Big data versus big theory

The Winter 2017 edition of Foresight magazine includes my commentary on the article Changing the Paradigm for Business Forecasting by Michael Gilliland from SAS. Both are behind a paywall (though a longer version of Michael’s argument can be read on his SAS blog), but here is a brief summary.

According to Gilliland, business forecasting is currently dominated by an “offensive” paradigm, which is “characterized by a focus on models, methods, and organizational processes that seek to extract every last fraction of accuracy from our forecasts. More is thought to be better—more data, bigger computers, more complex models—and more elaborate collaborative processes.”

He argues that our “love affair with complexity” can lead to extra effort and cost, while actually reducing forecast accuracy. And while managers have often been seduced by the idea that “big data was going to solve all our forecasting problems”, research shows that even with complex models, forecast accuracy often fails to beat even a no-change forecasting model. His article therefore advocates a paradigm shift towards “defensive” forecasting, which focuses on simplifying the forecasting process, eliminating bad practices, and adding value.

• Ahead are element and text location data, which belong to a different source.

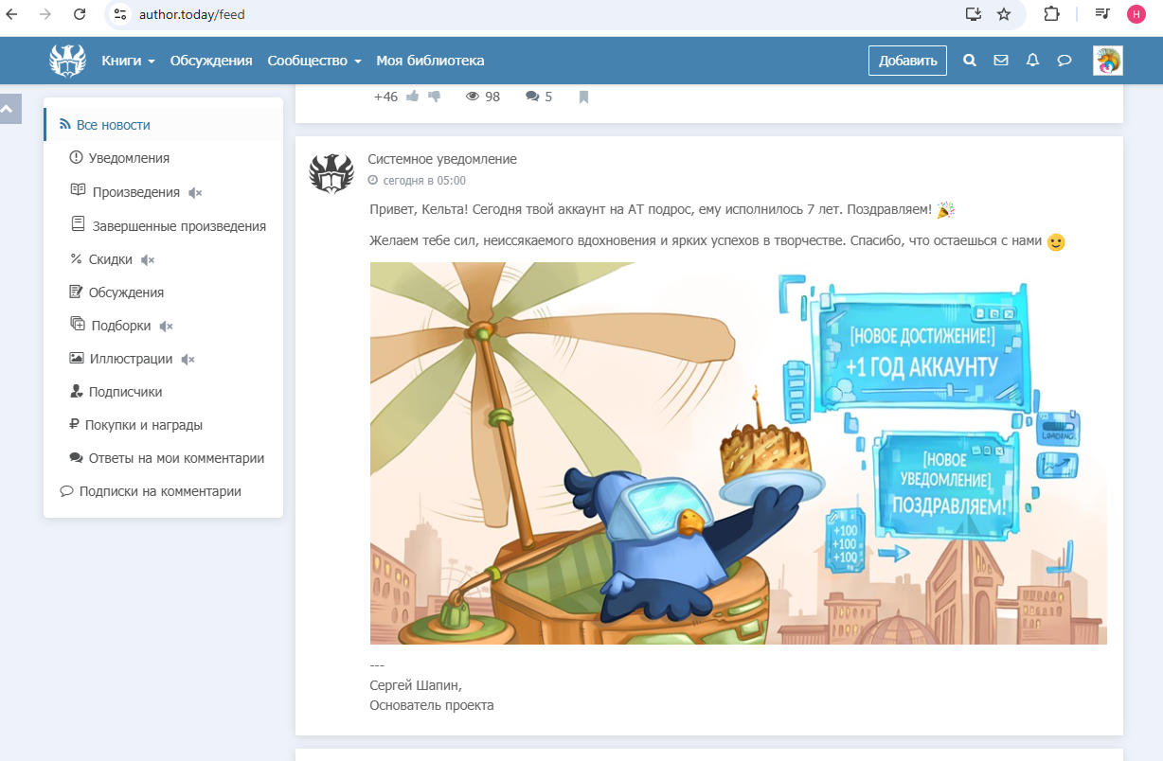1163x761 pixels.
Task: Go to Моя библиотека
Action: point(430,61)
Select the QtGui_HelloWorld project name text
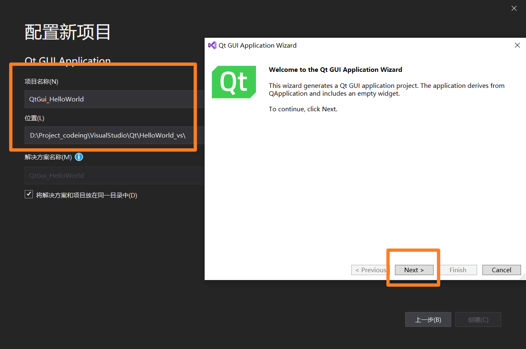Viewport: 526px width, 349px height. coord(55,99)
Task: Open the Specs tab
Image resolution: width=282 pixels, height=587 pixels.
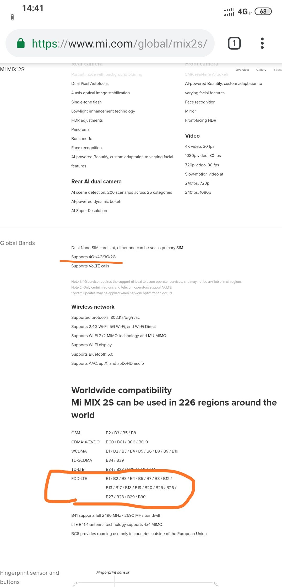Action: click(x=278, y=70)

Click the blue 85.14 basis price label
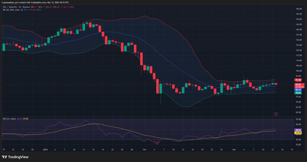point(298,90)

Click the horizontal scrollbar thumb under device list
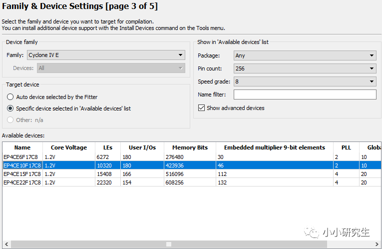(169, 245)
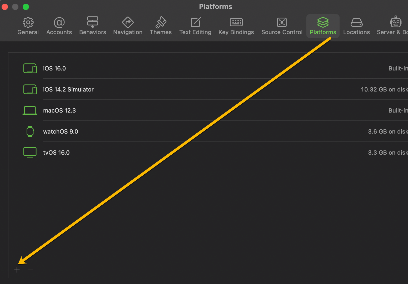Remove the selected platform

tap(31, 270)
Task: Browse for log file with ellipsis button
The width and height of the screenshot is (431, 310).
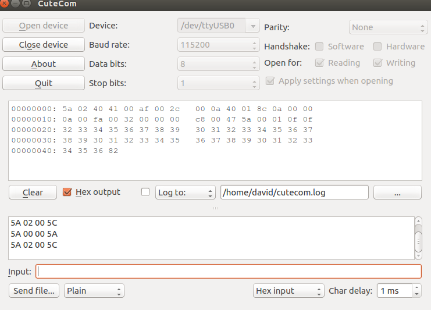Action: [x=397, y=193]
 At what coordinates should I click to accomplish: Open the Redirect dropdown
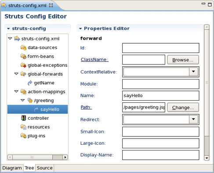click(x=193, y=119)
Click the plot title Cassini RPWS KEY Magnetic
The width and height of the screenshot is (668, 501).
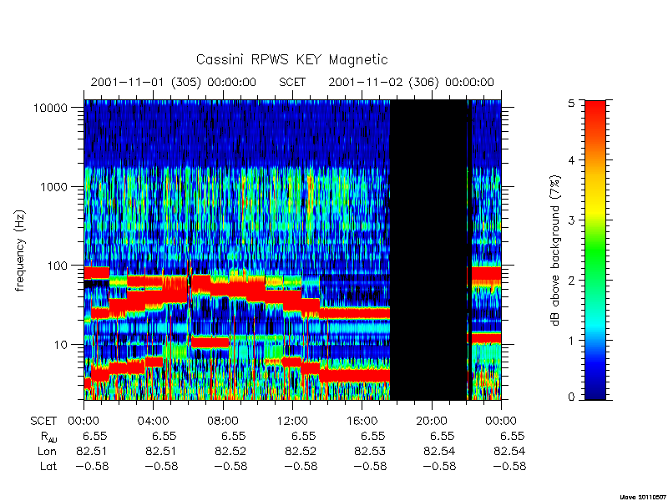pyautogui.click(x=291, y=59)
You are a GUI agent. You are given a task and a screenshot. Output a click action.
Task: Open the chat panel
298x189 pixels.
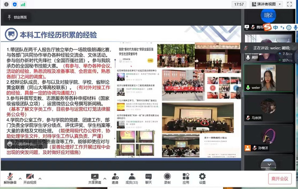point(149,177)
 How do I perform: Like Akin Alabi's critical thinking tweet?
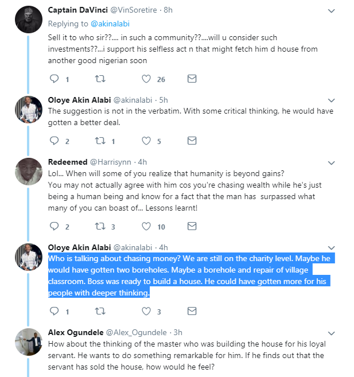146,141
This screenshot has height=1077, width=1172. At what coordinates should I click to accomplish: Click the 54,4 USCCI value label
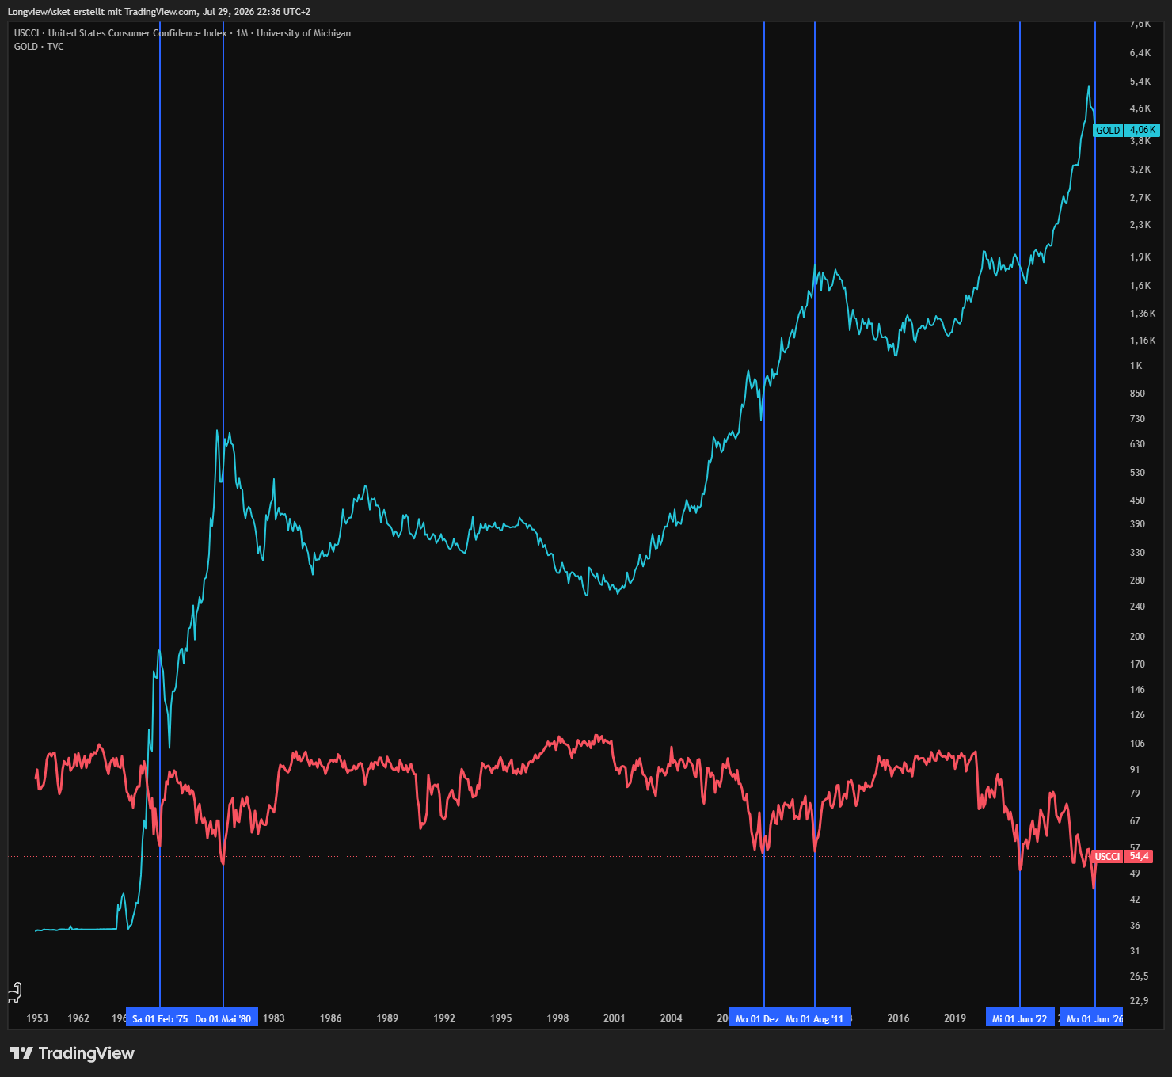[1139, 856]
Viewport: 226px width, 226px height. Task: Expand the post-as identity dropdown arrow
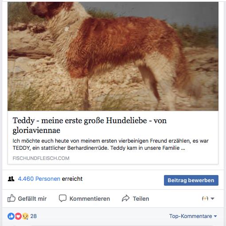click(212, 199)
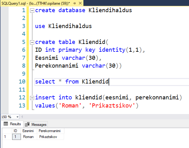Collapse the create database Kliendihaldus block
Image resolution: width=189 pixels, height=148 pixels.
coord(32,11)
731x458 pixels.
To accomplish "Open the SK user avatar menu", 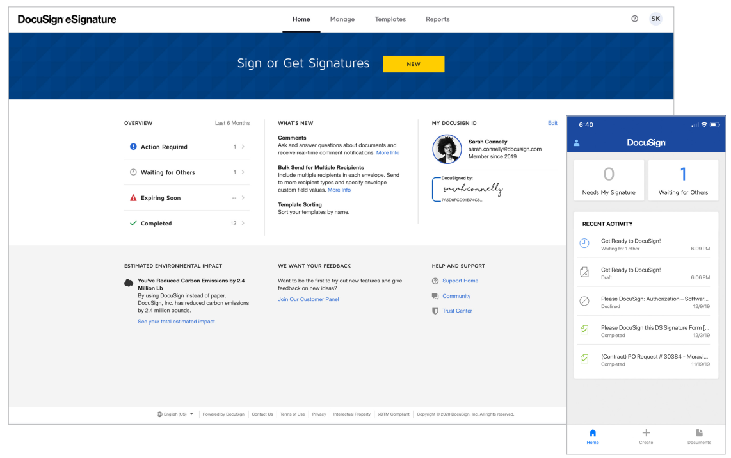I will 655,19.
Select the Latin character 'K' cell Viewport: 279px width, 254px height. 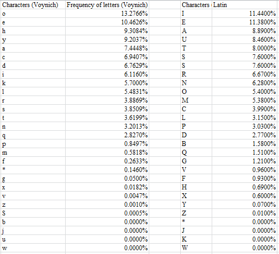tap(196, 239)
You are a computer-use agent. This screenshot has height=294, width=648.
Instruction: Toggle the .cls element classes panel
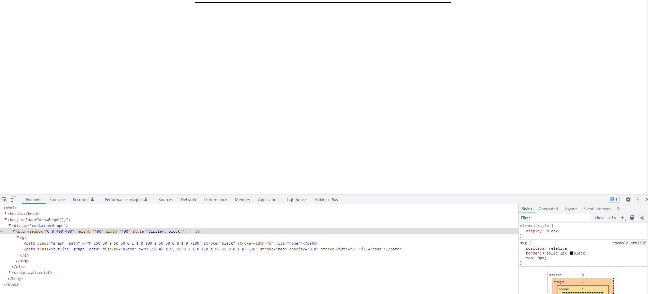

My comment on this (in about 1200 words) is … I agree. But I would argue that the problem is less big data, or even complexity, than big theory.

Our current modelling paradigm is fundamentally reductionist – the idea is to reduce a system to its parts, figure out the laws that govern their interactions, build a giant simulation of the whole thing, and solve. The resulting models are highly complex, and their flexibility makes them good at fitting past data, but they tend to be unstable (or stable in the wrong way) and are poor at making predictions.

If however we recognise that complex systems have emergent properties that resist a reductionist approach, it makes more sense to build models that only attempt to capture some aspect of the system behaviour, instead of reproducing the whole thing.

An example of this approach, discussed earlier on this blog, relates to the question of predicting heart toxicity for new drug compounds, based on ion channel readings. One way to predict heart toxicity based on these test results is to employ teams of researchers to build an incredibly complicated mechanistic model of the heart, consisting of hundreds of differential equations, and use the ion channel inputs as inputs. Or you can use a machine learning model. Or, most complicated, you can combine these in a multi-model approach. However Hitesh Mistry found that a simple model, which simply adds or subtracts the ion channel readings – the only parameters are +1 and -1 – performs just as well as the multi-model approach using three large-scale models plus a machine learning model (see Complexity v Simplicity, the winner is?).

Now, to obtain the simple model Mistry used some fairly sophisticated data analysis tools. But what counts is not the complexity of the methods, but the complexity of the final model. And in general, complexity-based models are often simpler than their reductionist counterparts.

I therefore strongly agree with Michael Gilliland that a “defensive” approach makes sense. But I think the paradigm shift he describes is part of, or related to, a move away from reductionist models, which we are realising don’t work very well for complex systems. With this new paradigm, models will be simpler, but they can also draw on a range of techniques that have developed for the analysis of complex systems.